Why we use WGAN?
An case example why we moved from GAN and WGAN
The original version of GAN was released in 2014. It was quite revolutionary and sparked the new line of research that is still very active. What is so revolutionary about GANs? The authors of the paper proposed to train two neural networks (discriminator and generator) stacked against each other in order to overcome the problem of having to create a loss function for the generator.
Now it seems rather obvious, however, at the time it was a wild idea. And even if it looked mathematically feasible, there was no indication that it could work in practise. Nevertheless, Ian Goodfellow and his colleagues demonstrated that such architecture can actually work even with resources at the time. See an examples from the same paper below (Note: images in yellow are the closest exmamples from training dataset)
In nutshell, generative adversarial networks consist of two networks: generator which generates data points and discriminator that evaluates whether input is coming from training dataset or is generated by generator. It is simple enough, however, it is quite important how the task of discriminator is formulated. That will be the main theme of this post.

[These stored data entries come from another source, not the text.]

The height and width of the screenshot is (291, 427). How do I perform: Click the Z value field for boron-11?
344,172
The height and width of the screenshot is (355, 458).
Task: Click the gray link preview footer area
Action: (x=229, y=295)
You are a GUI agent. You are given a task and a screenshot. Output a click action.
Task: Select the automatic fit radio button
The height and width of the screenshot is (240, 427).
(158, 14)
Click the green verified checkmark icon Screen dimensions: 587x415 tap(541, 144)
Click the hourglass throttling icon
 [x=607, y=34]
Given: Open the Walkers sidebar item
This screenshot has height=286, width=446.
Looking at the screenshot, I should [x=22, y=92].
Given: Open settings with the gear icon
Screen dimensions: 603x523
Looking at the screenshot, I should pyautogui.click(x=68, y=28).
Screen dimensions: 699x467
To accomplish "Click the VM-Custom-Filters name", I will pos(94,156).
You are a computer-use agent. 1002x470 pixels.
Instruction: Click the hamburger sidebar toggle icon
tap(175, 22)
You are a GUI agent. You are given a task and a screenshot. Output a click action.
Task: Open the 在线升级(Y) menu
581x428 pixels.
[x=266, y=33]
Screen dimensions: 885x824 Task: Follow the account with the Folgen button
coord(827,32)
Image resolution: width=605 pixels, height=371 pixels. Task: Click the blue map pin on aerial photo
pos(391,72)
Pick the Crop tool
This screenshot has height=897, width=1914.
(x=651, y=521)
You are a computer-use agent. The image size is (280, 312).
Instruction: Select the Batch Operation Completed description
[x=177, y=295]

In the original version of GAN measure of real and generated examples was formulated as binary classification: is it real or is it generated. Let's look at the simple case, where we have true distribution (in other words real examples) that consists of 0's. A perfect discriminator will return 1 when input to the discriminator is 0 and output of the discriminator would be 0 otherwise. Despite the fact that discriminator is doing a great job at discriminating between real and generated, however, the generator does not receive meaningful direction for improving. For example, generator output of 0.1 and 1 will be scored the same, even though 0.1 is much closer to real distribution. Let's see this in action.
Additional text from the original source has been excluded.